Given entries |
■ ■ ■ ■

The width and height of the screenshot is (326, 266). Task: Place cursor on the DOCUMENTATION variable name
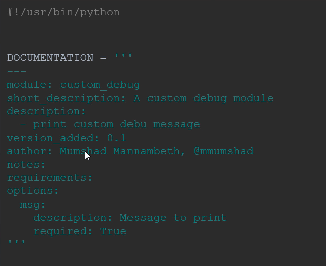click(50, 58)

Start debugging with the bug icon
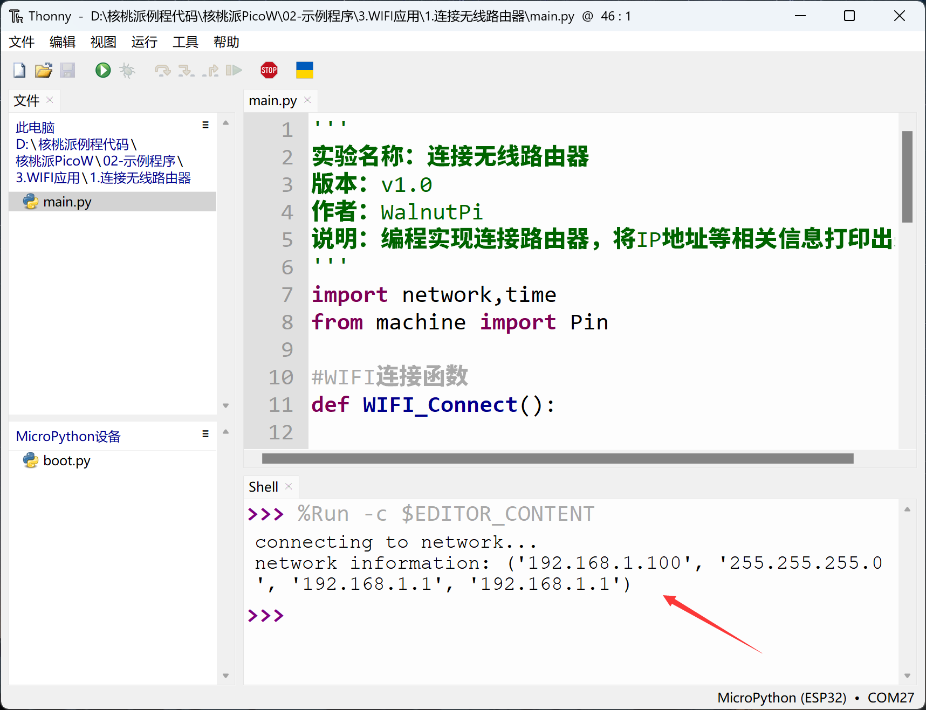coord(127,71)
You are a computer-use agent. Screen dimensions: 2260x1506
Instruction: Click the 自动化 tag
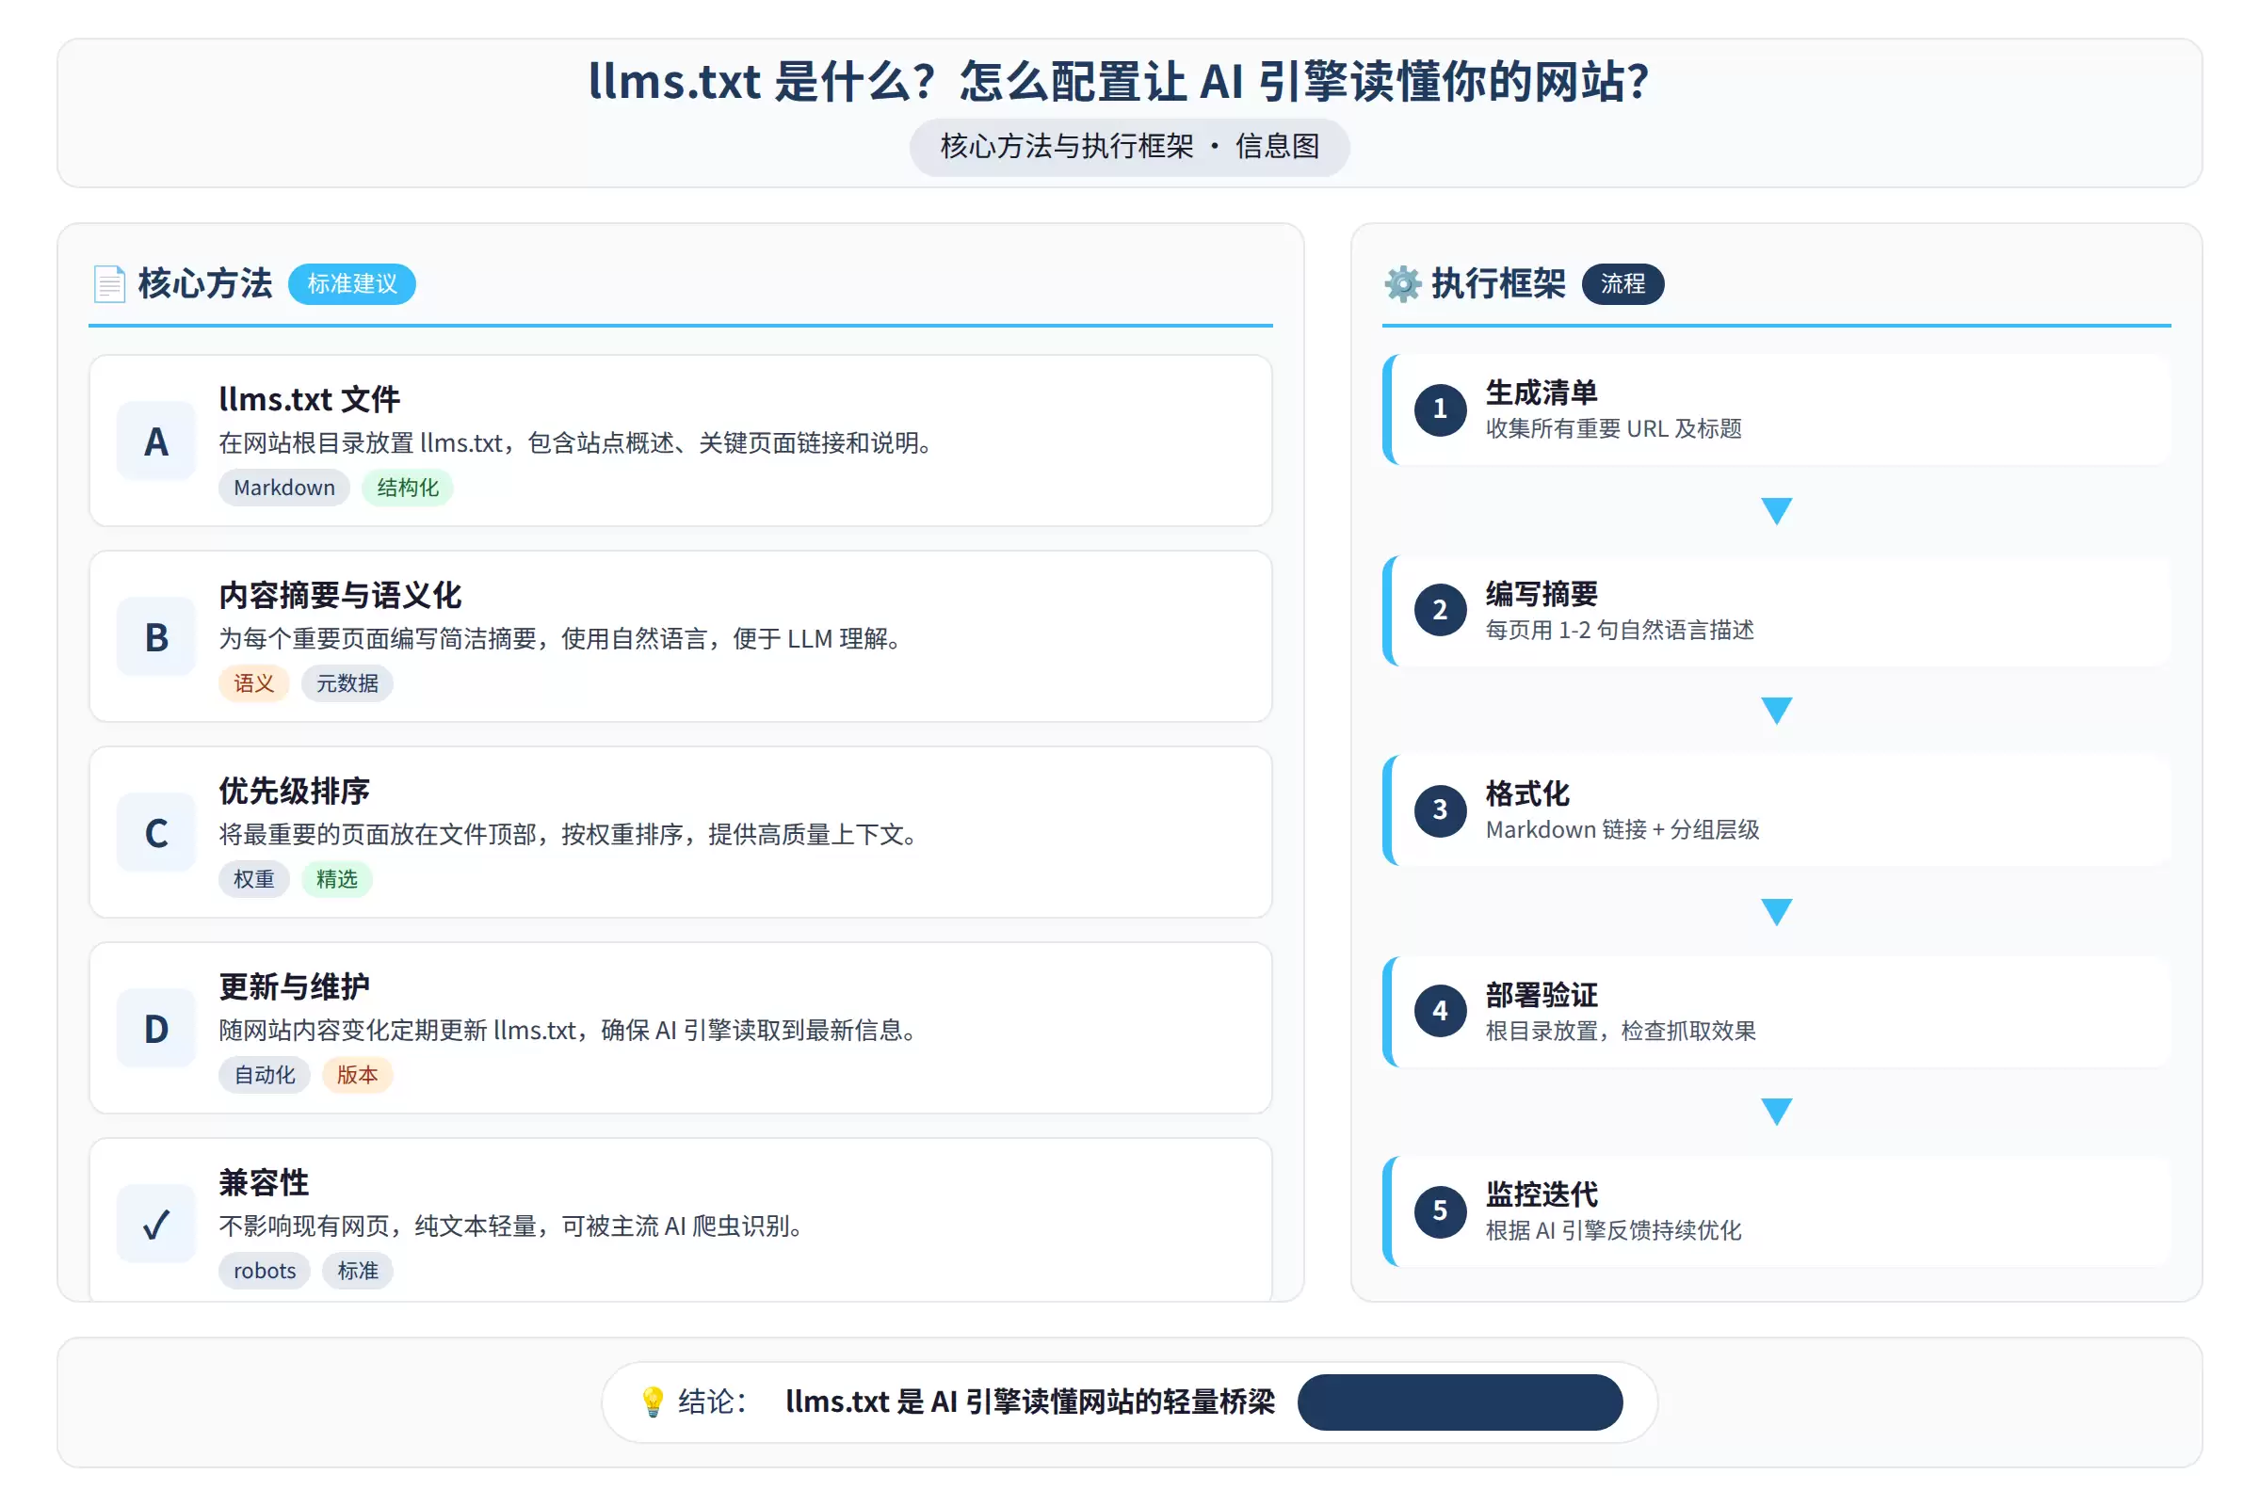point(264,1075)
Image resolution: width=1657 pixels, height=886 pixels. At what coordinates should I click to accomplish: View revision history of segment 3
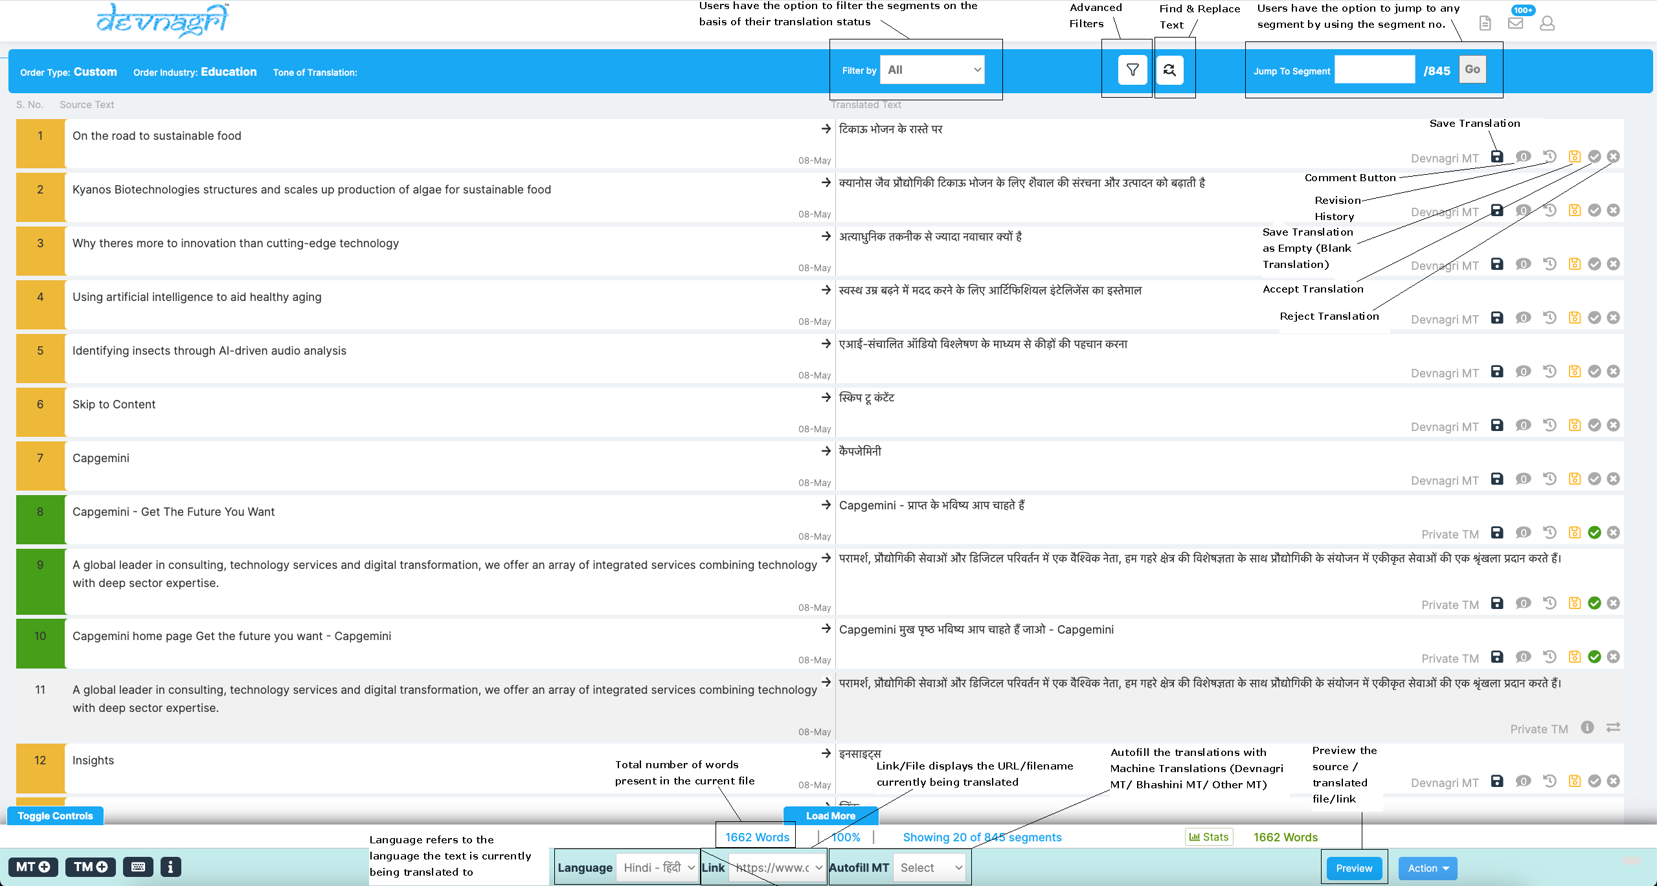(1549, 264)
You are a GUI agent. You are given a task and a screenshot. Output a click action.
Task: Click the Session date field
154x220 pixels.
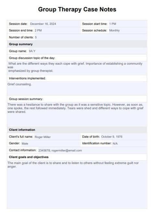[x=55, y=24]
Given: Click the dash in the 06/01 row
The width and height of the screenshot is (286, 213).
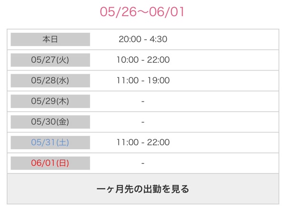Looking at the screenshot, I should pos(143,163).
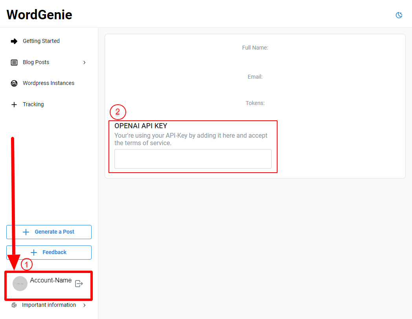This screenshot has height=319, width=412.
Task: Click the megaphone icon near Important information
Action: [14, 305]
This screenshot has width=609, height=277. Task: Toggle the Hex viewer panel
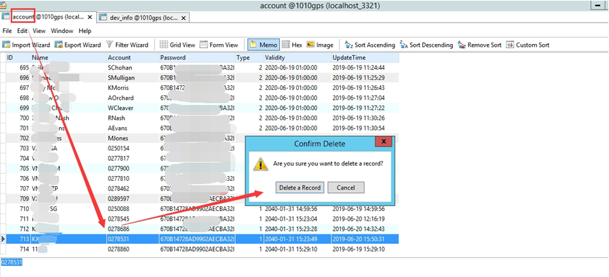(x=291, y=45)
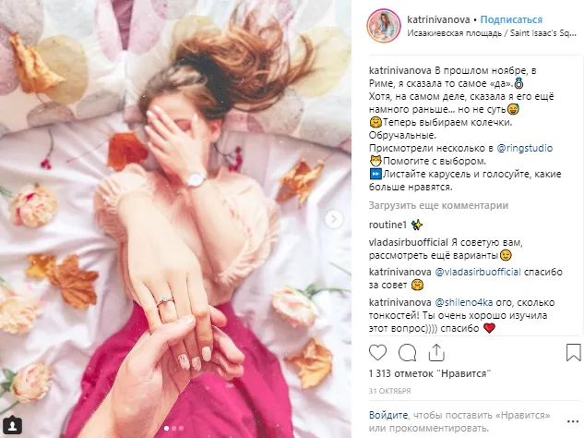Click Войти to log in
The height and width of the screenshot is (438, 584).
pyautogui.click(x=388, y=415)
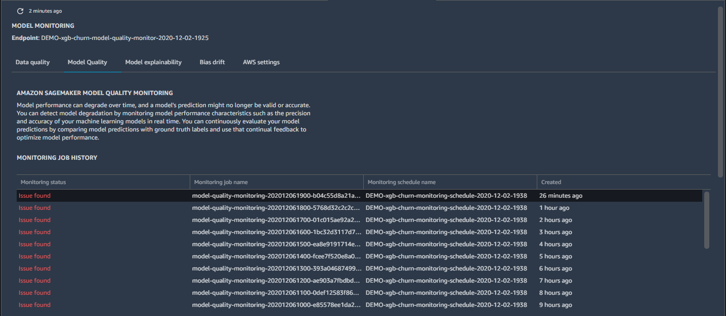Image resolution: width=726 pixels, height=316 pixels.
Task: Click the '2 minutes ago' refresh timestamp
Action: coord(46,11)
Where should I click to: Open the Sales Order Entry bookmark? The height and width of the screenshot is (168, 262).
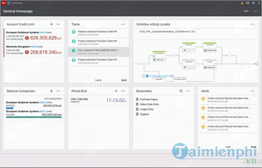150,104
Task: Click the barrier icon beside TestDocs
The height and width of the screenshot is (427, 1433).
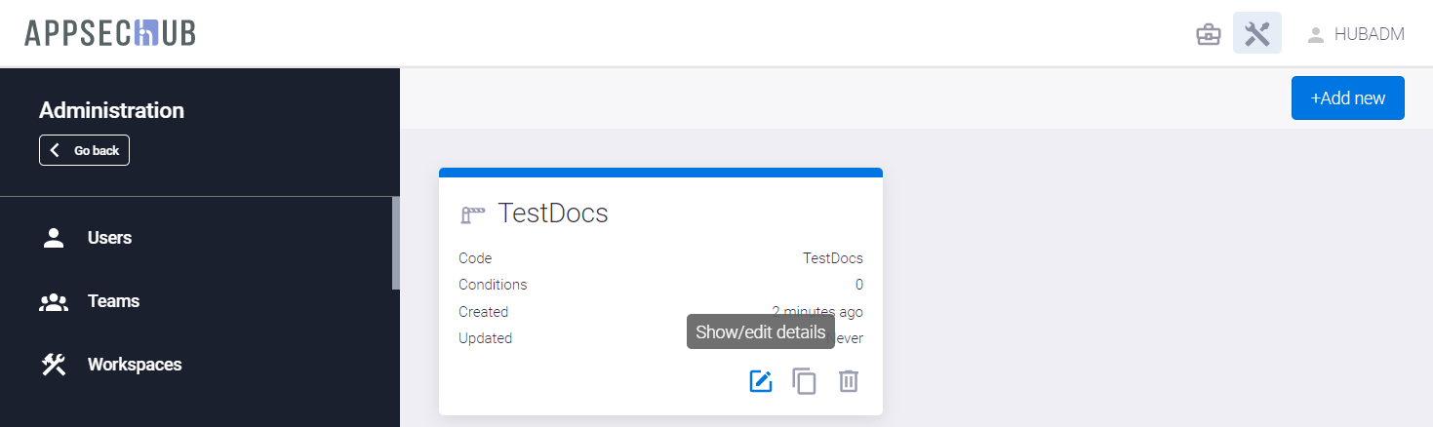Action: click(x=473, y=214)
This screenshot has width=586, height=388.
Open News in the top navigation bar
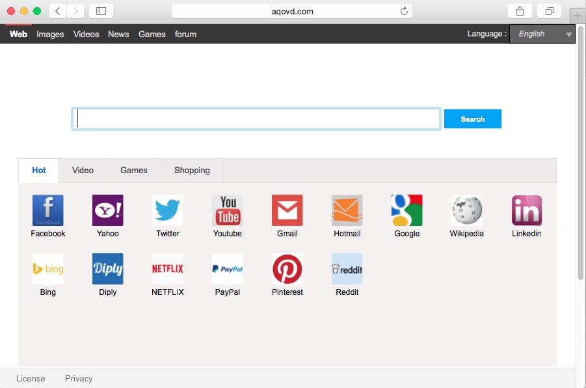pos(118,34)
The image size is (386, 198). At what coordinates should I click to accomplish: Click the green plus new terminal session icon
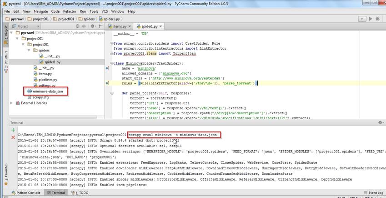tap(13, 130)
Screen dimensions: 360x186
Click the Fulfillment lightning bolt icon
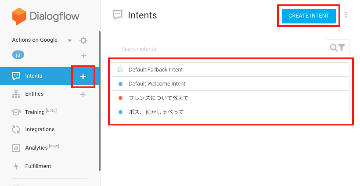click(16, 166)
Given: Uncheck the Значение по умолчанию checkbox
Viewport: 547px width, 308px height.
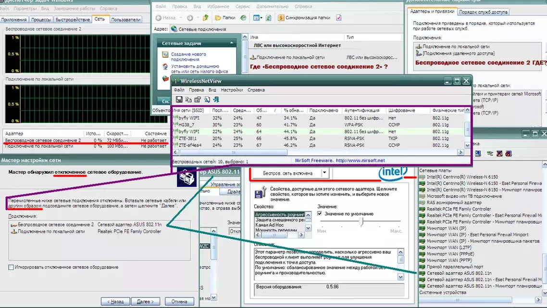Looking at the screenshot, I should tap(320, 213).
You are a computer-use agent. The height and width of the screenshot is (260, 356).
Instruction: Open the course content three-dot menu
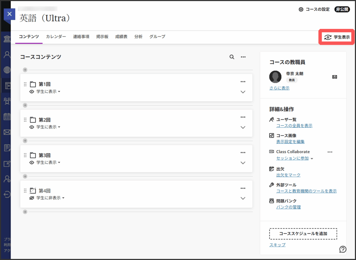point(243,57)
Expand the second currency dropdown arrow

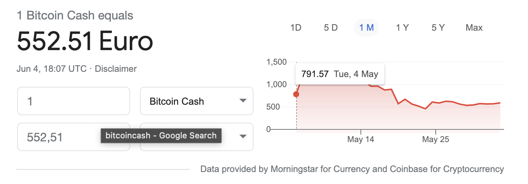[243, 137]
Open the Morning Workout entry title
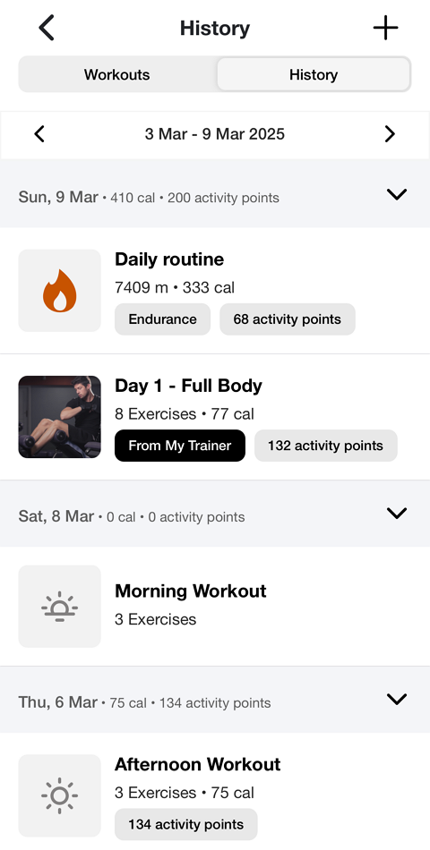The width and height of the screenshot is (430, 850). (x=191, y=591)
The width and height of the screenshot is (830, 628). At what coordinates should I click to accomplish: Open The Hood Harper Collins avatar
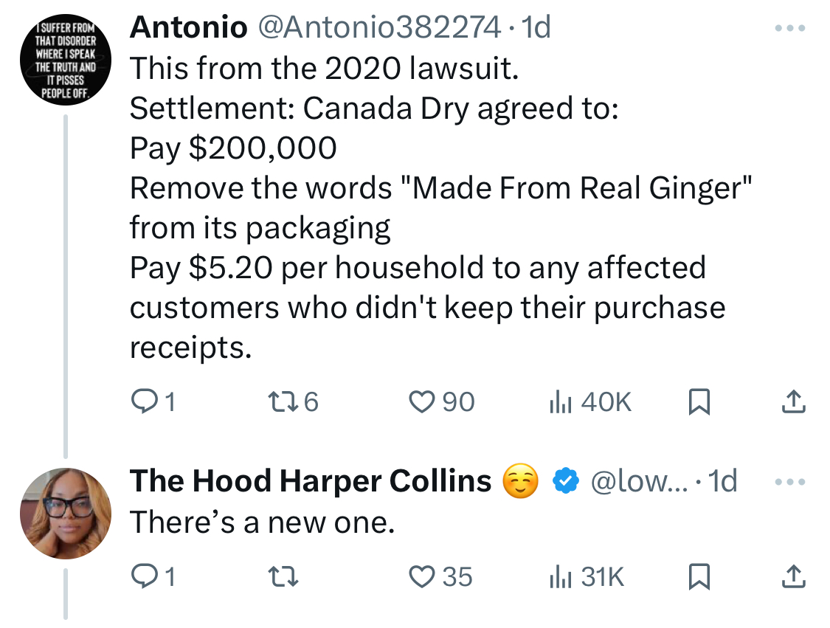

■ ■ ■ ■

Task statement | Your output should be only the lines from the line with "Expand the second currency dropdown arrow" through the end of the data, exactly as they stand, and no pictures.

Exercise answer |
Expand the second currency dropdown arrow

[243, 137]
Open the Morning Workout entry title
The width and height of the screenshot is (430, 850). (x=191, y=591)
The width and height of the screenshot is (830, 628). At what coordinates should I click to accomplish: Open The Hood Harper Collins avatar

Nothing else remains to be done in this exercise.